(Records shown Opens)

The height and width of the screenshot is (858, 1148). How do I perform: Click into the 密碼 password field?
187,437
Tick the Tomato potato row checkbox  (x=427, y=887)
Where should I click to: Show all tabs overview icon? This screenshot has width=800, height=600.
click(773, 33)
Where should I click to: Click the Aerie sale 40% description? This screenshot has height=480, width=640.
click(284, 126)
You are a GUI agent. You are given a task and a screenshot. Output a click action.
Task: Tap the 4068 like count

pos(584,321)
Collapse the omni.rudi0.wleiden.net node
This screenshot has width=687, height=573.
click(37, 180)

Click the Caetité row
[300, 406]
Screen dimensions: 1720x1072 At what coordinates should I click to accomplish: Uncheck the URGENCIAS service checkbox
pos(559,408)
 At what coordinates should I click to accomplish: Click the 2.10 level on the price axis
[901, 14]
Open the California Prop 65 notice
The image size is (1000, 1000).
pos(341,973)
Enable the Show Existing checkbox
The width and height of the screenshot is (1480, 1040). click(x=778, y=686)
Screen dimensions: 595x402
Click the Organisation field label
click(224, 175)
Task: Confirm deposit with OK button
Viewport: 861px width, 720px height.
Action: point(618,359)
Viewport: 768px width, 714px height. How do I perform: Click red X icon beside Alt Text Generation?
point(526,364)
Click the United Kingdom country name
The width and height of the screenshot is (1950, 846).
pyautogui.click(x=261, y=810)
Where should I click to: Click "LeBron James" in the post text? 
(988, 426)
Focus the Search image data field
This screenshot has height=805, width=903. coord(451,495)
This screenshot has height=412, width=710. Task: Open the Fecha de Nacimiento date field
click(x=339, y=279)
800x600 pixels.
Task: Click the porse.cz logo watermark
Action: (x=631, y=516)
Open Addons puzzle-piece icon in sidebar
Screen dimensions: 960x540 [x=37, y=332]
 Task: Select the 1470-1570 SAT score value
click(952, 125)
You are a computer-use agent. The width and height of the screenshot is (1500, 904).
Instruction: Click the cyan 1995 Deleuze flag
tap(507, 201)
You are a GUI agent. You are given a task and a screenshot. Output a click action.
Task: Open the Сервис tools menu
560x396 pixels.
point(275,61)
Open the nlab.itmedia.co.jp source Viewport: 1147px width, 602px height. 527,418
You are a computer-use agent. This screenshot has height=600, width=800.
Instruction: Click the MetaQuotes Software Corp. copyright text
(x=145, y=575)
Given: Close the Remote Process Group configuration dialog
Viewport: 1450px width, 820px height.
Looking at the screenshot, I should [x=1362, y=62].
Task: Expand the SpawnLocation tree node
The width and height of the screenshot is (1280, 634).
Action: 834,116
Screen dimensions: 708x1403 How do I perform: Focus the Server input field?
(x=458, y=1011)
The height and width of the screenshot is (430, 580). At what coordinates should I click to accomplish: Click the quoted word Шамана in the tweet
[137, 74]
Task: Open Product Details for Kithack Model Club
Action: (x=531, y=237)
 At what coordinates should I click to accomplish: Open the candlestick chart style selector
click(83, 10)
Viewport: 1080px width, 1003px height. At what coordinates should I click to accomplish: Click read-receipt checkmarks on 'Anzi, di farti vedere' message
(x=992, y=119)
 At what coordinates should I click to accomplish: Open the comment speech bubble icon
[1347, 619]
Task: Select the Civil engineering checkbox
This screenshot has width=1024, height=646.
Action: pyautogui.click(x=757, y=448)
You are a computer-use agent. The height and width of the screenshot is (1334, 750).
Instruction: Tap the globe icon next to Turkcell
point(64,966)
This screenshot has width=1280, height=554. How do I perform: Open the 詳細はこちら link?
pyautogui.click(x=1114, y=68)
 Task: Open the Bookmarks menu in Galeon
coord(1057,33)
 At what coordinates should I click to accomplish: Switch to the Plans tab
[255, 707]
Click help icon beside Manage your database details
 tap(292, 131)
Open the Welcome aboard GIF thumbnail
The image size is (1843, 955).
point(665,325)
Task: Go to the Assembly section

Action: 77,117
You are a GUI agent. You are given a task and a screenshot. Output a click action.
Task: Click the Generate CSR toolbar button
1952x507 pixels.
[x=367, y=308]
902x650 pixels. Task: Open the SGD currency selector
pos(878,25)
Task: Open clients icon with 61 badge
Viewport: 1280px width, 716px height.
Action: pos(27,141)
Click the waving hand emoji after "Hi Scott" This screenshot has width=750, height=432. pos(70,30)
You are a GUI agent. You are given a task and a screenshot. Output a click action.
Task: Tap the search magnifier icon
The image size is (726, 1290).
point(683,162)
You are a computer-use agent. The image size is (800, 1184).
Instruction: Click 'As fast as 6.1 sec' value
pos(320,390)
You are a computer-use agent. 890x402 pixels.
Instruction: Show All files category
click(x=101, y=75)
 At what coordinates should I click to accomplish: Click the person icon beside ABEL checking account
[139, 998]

(Records shown Closes)

Activity: Without leaving anything out, repeat every entry shown above.

Task answer:
The height and width of the screenshot is (858, 1148). How do I perform: Click into the 密碼 password field?
187,437
Tick the Tomato potato row checkbox  (x=427, y=887)
Where should I click to: Show all tabs overview icon? This screenshot has width=800, height=600.
click(773, 33)
Where should I click to: Click the Aerie sale 40% description? This screenshot has height=480, width=640.
click(284, 126)
You are a GUI agent. You are given a task and a screenshot. Output a click action.
Task: Tap the 4068 like count

pos(584,321)
Collapse the omni.rudi0.wleiden.net node
This screenshot has width=687, height=573.
click(37, 180)

Click the Caetité row
[300, 406]
Screen dimensions: 1720x1072 At what coordinates should I click to accomplish: Uncheck the URGENCIAS service checkbox
pos(559,408)
 At what coordinates should I click to accomplish: Click the 2.10 level on the price axis
[901, 14]
Open the California Prop 65 notice
The image size is (1000, 1000).
pos(341,973)
Enable the Show Existing checkbox
The width and height of the screenshot is (1480, 1040). click(x=778, y=686)
Screen dimensions: 595x402
Click the Organisation field label
click(224, 175)
Task: Confirm deposit with OK button
Viewport: 861px width, 720px height.
Action: point(618,359)
Viewport: 768px width, 714px height. How do I perform: Click red X icon beside Alt Text Generation?
point(526,364)
Click the United Kingdom country name
The width and height of the screenshot is (1950, 846).
pyautogui.click(x=261, y=810)
Where should I click to: Click "LeBron James" in the post text? 
(988, 426)
Focus the Search image data field
This screenshot has height=805, width=903. coord(451,495)
This screenshot has height=412, width=710. Task: Open the Fecha de Nacimiento date field
click(x=339, y=279)
800x600 pixels.
Task: Click the porse.cz logo watermark
Action: (x=631, y=516)
Open Addons puzzle-piece icon in sidebar
Screen dimensions: 960x540 [x=37, y=332]
 Task: Select the 1470-1570 SAT score value
click(952, 125)
You are a computer-use agent. The width and height of the screenshot is (1500, 904).
Instruction: Click the cyan 1995 Deleuze flag
tap(507, 201)
You are a GUI agent. You are given a task and a screenshot. Output a click action.
Task: Open the Сервис tools menu
560x396 pixels.
point(275,61)
Open the nlab.itmedia.co.jp source Viewport: 1147px width, 602px height. 527,418
You are a computer-use agent. This screenshot has height=600, width=800.
Instruction: Click the MetaQuotes Software Corp. copyright text
(x=145, y=575)
Given: Close the Remote Process Group configuration dialog
Viewport: 1450px width, 820px height.
Looking at the screenshot, I should [x=1362, y=62].
Task: Expand the SpawnLocation tree node
The width and height of the screenshot is (1280, 634).
Action: 834,116
Screen dimensions: 708x1403 How do I perform: Focus the Server input field?
(x=458, y=1011)
The height and width of the screenshot is (430, 580). At what coordinates should I click to accomplish: Click the quoted word Шамана in the tweet
[137, 74]
Task: Open Product Details for Kithack Model Club
Action: (x=531, y=237)
 At what coordinates should I click to accomplish: Open the candlestick chart style selector
click(83, 10)
Viewport: 1080px width, 1003px height. At what coordinates should I click to accomplish: Click read-receipt checkmarks on 'Anzi, di farti vedere' message
(x=992, y=119)
 At what coordinates should I click to accomplish: Open the comment speech bubble icon
[1347, 619]
Task: Select the Civil engineering checkbox
This screenshot has width=1024, height=646.
Action: pyautogui.click(x=757, y=448)
You are a computer-use agent. The height and width of the screenshot is (1334, 750).
Instruction: Tap the globe icon next to Turkcell
point(64,966)
This screenshot has width=1280, height=554. How do I perform: Open the 詳細はこちら link?
pyautogui.click(x=1114, y=68)
 Task: Open the Bookmarks menu in Galeon
coord(1057,33)
 At what coordinates should I click to accomplish: Switch to the Plans tab
[255, 707]
Click help icon beside Manage your database details
 tap(292, 131)
Open the Welcome aboard GIF thumbnail
The image size is (1843, 955).
point(665,325)
Task: Go to the Assembly section

Action: 77,117
You are a GUI agent. You are given a task and a screenshot. Output a click action.
Task: Click the Generate CSR toolbar button
1952x507 pixels.
[x=367, y=308]
902x650 pixels. Task: Open the SGD currency selector
pos(878,25)
Task: Open clients icon with 61 badge
Viewport: 1280px width, 716px height.
Action: pos(27,141)
Click the waving hand emoji after "Hi Scott" This screenshot has width=750, height=432. pos(70,30)
You are a GUI agent. You are given a task and a screenshot. Output a click action.
Task: Tap the search magnifier icon
The image size is (726, 1290).
point(683,162)
You are a computer-use agent. The image size is (800, 1184).
Instruction: Click 'As fast as 6.1 sec' value
pos(320,390)
You are a computer-use agent. 890x402 pixels.
Instruction: Show All files category
click(x=101, y=75)
 At what coordinates should I click to accomplish: Click the person icon beside ABEL checking account
[139, 998]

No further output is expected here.